When I entered the hospital, people were nice, if not bland. I filled out mountains of forms, and was shuttled off to group therapy. Studies show that at follow-up, 57% of depressed people who undergo cognitive-behavioral therapy in a group setting improve significantly, and 40% recover. So there’s no doubt, it works; but good group therapy takes time and lots of energy. With people sharing such vulnerable stories and pieces of themselves in group therapy, you can’t help but bond. There’s hugging, and lots of tissues. Personalities and roles emerge; victories are celebrated. But it’s also a long and sometimes boring process. I kept a picture of my kids on my cell phone and looked at it whenever I needed motivation.

During my stay, periodically, I’d get pulled out for an individual appointment with either a psychiatrist (medical doctor) or a psychologist (head doctor). The psych doc decided very early on that problems arose when I stopped taking a certain atypical antipsychotic that was giving me horrid side effects, so she put me on another. Boom. Done. I rode out the rest of the week, buoyed up a little every day, and was back in my regular headspace in a few days. But I still had to sit through another week in a psychiatric institution.

While at the psychiatric institution, I did therapy. I learned coping skills. But mostly, they adjusted my medication. There were no long, white hallways. No locked doors. No Nurse Ratcheds. My fellow patients were a cross-section of people, mostly they wanted to get back to their kids and their jobs just like me.

For most of us patients, there was a terrible stigma attached to the hospital and to our mental illnesses. We could either suffer in silence, or we could take the logical step to treat our diseases. Even though the logical step of treatment is also fraught with shame. Damned if you do, damned if you don’t, I suppose.

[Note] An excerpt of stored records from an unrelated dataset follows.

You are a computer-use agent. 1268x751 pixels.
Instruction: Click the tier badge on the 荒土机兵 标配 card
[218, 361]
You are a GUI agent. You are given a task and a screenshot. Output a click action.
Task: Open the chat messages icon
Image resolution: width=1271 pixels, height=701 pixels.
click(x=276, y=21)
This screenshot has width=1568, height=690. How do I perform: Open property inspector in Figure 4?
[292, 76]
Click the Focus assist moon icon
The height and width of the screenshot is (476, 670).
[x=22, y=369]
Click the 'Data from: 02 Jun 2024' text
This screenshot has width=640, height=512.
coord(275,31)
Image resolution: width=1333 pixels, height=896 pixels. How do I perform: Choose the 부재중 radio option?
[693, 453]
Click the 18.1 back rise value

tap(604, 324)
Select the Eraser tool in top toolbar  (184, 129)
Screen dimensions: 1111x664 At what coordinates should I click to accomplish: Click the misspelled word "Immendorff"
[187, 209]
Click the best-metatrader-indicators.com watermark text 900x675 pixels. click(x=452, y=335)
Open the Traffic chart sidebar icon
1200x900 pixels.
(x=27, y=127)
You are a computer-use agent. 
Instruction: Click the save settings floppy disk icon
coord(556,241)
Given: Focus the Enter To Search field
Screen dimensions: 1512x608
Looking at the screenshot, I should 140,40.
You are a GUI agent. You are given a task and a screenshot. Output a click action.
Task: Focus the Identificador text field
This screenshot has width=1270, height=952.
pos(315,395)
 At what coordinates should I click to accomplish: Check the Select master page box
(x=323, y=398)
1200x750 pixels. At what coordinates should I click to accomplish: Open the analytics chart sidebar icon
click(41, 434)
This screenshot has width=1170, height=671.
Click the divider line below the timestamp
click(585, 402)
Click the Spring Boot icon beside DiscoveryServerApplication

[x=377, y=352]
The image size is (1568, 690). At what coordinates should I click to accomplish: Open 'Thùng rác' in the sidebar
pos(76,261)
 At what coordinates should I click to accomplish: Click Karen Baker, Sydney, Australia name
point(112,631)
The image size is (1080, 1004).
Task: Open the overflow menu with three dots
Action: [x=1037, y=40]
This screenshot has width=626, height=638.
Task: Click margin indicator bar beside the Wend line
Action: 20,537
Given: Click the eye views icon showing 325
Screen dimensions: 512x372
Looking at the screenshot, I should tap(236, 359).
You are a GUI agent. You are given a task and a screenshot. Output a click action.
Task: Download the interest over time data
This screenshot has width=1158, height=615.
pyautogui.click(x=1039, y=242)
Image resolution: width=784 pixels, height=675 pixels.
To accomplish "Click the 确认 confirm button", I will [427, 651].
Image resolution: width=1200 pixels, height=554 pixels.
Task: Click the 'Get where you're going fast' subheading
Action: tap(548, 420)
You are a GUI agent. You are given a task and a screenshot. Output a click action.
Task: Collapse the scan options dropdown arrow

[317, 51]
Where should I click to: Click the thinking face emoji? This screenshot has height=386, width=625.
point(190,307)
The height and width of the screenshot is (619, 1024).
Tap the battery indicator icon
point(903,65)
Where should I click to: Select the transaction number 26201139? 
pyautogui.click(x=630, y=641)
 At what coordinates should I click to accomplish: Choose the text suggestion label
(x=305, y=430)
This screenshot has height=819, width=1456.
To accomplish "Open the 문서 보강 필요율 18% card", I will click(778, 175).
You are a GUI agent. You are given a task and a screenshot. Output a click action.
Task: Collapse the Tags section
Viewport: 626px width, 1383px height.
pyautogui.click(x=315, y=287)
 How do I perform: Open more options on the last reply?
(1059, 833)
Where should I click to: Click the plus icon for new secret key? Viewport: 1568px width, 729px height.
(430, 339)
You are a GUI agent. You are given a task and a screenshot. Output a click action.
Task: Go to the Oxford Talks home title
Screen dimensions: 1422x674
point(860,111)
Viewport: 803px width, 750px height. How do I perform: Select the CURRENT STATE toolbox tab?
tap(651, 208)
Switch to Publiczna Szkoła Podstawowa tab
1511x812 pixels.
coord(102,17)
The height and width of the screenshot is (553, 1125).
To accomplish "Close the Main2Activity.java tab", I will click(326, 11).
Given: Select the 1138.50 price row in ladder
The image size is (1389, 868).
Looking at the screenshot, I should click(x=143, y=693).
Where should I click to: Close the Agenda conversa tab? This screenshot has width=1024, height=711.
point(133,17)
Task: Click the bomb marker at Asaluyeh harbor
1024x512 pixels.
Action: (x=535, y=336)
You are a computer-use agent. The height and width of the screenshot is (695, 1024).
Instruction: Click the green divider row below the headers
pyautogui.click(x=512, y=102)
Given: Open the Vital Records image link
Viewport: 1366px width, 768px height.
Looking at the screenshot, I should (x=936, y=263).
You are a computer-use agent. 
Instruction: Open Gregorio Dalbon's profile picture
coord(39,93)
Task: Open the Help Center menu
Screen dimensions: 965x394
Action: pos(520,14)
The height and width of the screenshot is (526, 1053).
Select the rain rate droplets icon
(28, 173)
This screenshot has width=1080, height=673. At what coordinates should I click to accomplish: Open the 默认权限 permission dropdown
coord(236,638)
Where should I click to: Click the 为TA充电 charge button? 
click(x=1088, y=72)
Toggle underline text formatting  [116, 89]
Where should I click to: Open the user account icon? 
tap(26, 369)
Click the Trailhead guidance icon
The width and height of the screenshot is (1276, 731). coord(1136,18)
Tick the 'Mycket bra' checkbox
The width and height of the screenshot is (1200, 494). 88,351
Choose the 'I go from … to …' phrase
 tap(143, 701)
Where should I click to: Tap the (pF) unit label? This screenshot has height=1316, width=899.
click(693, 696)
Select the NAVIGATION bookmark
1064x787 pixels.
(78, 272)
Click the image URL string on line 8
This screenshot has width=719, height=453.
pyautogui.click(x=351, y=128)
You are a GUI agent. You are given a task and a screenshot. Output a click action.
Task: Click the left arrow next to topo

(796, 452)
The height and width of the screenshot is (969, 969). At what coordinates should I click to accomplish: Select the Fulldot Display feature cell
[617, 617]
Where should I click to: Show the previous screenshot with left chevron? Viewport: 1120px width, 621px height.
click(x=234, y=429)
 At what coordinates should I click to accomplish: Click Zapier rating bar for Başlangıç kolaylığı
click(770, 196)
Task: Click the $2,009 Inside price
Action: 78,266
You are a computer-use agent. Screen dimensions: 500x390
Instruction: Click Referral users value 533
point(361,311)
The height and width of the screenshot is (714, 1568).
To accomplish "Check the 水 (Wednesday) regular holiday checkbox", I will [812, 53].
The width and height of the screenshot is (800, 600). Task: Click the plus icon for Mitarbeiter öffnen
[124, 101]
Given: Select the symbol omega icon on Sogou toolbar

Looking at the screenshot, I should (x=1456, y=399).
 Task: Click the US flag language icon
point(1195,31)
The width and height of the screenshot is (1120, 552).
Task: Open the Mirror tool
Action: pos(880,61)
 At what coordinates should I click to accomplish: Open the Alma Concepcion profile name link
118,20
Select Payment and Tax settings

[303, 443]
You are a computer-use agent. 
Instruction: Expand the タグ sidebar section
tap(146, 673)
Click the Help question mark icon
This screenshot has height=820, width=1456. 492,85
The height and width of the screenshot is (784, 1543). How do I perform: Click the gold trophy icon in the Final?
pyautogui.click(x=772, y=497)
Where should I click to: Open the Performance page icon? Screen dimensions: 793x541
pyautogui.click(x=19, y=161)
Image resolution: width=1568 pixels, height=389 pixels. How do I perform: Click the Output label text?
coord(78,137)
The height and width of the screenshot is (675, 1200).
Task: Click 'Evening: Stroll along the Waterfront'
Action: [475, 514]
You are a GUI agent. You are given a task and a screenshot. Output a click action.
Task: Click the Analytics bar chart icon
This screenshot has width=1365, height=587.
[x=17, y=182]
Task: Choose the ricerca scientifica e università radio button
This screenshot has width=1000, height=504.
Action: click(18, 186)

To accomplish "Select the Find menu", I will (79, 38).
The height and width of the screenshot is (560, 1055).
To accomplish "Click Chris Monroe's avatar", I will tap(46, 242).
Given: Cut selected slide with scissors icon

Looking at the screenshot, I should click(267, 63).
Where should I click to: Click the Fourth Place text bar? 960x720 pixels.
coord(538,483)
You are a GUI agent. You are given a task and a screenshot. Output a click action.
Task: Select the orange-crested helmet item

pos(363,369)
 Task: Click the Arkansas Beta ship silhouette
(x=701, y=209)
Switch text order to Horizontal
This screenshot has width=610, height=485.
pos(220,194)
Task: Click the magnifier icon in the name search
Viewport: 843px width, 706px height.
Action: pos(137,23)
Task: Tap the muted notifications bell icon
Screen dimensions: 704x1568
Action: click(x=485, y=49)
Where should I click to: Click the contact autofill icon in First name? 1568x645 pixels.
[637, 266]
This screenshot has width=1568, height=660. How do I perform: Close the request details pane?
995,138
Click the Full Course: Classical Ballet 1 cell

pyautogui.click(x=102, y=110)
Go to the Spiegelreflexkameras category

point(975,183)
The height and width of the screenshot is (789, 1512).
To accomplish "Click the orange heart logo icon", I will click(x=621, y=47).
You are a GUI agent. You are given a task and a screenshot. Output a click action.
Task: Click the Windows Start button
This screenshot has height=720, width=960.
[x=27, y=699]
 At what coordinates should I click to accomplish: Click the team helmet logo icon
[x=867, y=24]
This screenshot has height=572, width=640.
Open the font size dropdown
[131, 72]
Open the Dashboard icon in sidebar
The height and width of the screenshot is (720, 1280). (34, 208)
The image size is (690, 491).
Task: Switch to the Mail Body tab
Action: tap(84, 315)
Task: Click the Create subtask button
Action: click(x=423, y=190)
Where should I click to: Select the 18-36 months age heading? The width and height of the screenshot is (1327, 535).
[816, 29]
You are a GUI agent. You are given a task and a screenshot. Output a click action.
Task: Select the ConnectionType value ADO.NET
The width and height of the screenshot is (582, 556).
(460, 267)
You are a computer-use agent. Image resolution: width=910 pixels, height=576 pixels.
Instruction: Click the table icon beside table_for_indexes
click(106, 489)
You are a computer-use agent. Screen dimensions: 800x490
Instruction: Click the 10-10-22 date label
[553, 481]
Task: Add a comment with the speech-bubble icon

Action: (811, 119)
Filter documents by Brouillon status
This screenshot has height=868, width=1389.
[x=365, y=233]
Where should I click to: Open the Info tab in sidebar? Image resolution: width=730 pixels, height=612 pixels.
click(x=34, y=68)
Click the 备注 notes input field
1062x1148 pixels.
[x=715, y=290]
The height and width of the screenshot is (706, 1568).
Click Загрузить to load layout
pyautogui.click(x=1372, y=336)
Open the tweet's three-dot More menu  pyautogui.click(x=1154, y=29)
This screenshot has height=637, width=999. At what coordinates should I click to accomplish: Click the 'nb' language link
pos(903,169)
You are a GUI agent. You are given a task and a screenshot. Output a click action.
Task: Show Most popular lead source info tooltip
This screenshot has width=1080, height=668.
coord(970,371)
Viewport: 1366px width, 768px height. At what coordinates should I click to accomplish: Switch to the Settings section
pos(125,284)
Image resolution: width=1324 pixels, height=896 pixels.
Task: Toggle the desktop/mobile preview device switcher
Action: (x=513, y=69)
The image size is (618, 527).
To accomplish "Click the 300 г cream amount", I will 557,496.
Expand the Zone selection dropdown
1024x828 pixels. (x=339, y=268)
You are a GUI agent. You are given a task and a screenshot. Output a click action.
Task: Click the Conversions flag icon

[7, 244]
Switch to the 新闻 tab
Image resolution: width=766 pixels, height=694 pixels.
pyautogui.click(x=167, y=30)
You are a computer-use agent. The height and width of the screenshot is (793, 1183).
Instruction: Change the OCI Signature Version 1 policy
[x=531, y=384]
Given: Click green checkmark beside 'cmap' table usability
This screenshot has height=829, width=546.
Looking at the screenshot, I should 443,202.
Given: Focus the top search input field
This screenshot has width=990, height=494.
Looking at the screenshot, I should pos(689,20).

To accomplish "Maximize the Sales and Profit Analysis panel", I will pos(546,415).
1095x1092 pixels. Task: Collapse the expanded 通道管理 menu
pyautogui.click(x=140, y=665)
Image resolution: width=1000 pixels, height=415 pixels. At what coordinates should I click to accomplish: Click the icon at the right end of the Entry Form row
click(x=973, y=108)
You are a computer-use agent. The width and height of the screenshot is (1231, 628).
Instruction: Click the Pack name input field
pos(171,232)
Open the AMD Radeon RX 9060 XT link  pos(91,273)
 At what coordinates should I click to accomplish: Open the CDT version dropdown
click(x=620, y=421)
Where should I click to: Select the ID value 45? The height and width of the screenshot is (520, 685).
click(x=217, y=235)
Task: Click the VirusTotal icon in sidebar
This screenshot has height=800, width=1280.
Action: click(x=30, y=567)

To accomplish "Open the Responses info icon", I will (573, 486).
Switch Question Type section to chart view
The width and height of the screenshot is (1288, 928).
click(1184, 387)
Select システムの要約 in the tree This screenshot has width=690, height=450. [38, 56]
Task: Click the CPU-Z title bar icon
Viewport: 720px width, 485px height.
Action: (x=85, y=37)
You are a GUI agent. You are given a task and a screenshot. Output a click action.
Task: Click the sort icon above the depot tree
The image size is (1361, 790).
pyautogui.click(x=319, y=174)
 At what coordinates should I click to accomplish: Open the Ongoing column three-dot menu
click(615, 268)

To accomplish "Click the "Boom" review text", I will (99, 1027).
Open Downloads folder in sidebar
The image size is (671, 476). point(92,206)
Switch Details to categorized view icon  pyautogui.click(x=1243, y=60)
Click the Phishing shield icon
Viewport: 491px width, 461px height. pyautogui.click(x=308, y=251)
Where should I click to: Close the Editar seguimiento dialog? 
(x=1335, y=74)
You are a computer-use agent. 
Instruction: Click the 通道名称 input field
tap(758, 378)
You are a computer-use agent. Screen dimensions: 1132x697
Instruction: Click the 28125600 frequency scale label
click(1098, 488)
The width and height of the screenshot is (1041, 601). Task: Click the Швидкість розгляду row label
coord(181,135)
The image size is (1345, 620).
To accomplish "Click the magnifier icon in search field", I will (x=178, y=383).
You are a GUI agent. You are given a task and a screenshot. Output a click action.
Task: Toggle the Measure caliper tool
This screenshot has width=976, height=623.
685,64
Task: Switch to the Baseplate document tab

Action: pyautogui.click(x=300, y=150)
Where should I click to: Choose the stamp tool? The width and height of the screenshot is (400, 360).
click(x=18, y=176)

These days, I’m fine. I spend a lot of time in group talking about my kids. My psychiatrist knows that my number one goal is to be more than functional; I want to be a good parent. We approach every session, every medication change, with that goal in mind. When I bored my therapy groups with my Pinterest and homeschooling stories, I was attempting to prove my fitness as a parent. You do that when you have a mental illness; you constantly try to prove you’re worthy, that you’re an amazing parent, to combat all the stereotypes that persons with mental illness are perceived as unfit to care for children.

I take a pharmacopeia of medication to stay healthy, but I take fewer pills than most heart patients. My pills just affect serotonin reuptake rather than blood clotting. I take care of my kids; I write. My husband has no compunction about leaving the children with me. If sometimes I get afraid my car will crash, or an asteroid will hit the earth, well, that’s normal breakthrough anxiety. The hospital made sure of that and so does my psychiatrist. And for that, I am not ashamed.